The criticisms of this Yates directorial effort didn’t inspire course corrections. Sequels could’ve slimmed down the ensemble cast or delivered more streamlined narratives. Instead, The Crimes of Grindelwald and The Secrets of Dumbledore just came up with new flaws. This included a cringe-inducing over-reliance on retreading familiar Harry Potter landmarks, like Hogwarts, after Where to Find Them’s artistic stagnation became creative quicksand the franchise could never fully escape.
Then there was franchise lead Eddie Redmayne’s performance. Right from the start, Redmayne exudes a quasi-Hugh Grant energy, stumbling over sentences and failing to make eye contact with anyone, evoking that famous British performer. But Redmayne never made Scamander work as a standalone protagonist, instead, he was a hodgepodge of pop culture’s past, not something exciting in the present. It became harder and harder to stay invested in him as the series went on – there was just little in the way of relatable humanity to Scamander. Rowling’s writing further isolated audiences from the character, making the face of the entire Fantastic Beasts enterprise a bore – a flaw the trilogy could never overcome. Not even The Secrets of Dumbledore shifting a lot of the focus over to Jude Law’s younger Albus Dumbledore could fix this problem: Scamander was still a principal player in that third installment, no matter how much screentime Law had. Redmayne’s Scamander performance wasn’t working the moment Where to Find Them began. It wouldn’t get any better over two more movies.
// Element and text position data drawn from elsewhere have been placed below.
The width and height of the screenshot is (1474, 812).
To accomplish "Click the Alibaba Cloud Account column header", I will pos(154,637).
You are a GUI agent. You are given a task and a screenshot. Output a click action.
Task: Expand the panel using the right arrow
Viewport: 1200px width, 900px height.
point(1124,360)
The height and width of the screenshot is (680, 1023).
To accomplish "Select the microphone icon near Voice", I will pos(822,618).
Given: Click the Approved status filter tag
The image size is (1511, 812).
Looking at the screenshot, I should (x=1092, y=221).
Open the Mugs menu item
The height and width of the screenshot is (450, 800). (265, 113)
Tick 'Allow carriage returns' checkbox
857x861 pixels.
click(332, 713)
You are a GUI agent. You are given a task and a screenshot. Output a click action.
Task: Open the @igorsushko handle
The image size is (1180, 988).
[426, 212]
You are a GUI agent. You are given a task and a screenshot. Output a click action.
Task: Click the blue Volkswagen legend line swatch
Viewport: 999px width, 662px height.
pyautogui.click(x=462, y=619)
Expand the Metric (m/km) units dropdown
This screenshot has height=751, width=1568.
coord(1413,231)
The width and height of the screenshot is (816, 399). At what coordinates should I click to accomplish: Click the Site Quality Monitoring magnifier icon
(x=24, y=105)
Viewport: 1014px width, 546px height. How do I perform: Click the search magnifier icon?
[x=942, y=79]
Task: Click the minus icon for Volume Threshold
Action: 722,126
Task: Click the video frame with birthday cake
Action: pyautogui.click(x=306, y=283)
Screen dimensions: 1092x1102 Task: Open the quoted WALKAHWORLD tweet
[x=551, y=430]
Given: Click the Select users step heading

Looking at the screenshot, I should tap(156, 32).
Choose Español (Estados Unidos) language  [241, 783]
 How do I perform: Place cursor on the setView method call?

The Fantastic Beasts trilogy is one of modern cinema’s most egregious creative misfires. Wizarding World fans obsess over every detail of any media even tangentially connected to Harry Potter. Yet these features (which cost a reported combined $600 million to make) have vanished from the cultural consciousness with shocking speed. Warner Bros. is even reversing course and embracing a TV show reboot of the original Harry Potter stories, ensuring that the Fantastic Beasts trilogy is destined to become a pop culture footnote. That might sound like an impossible outcome for something extending out from one of the most beloved fantasy sagas ever; however, the flaws that weighed down Fantastic Beasts and Where to Find Them torpedoed the entire trilogy like a wizard’s curse.
You can stream Fantastic Beasts movies on Max. If you want to.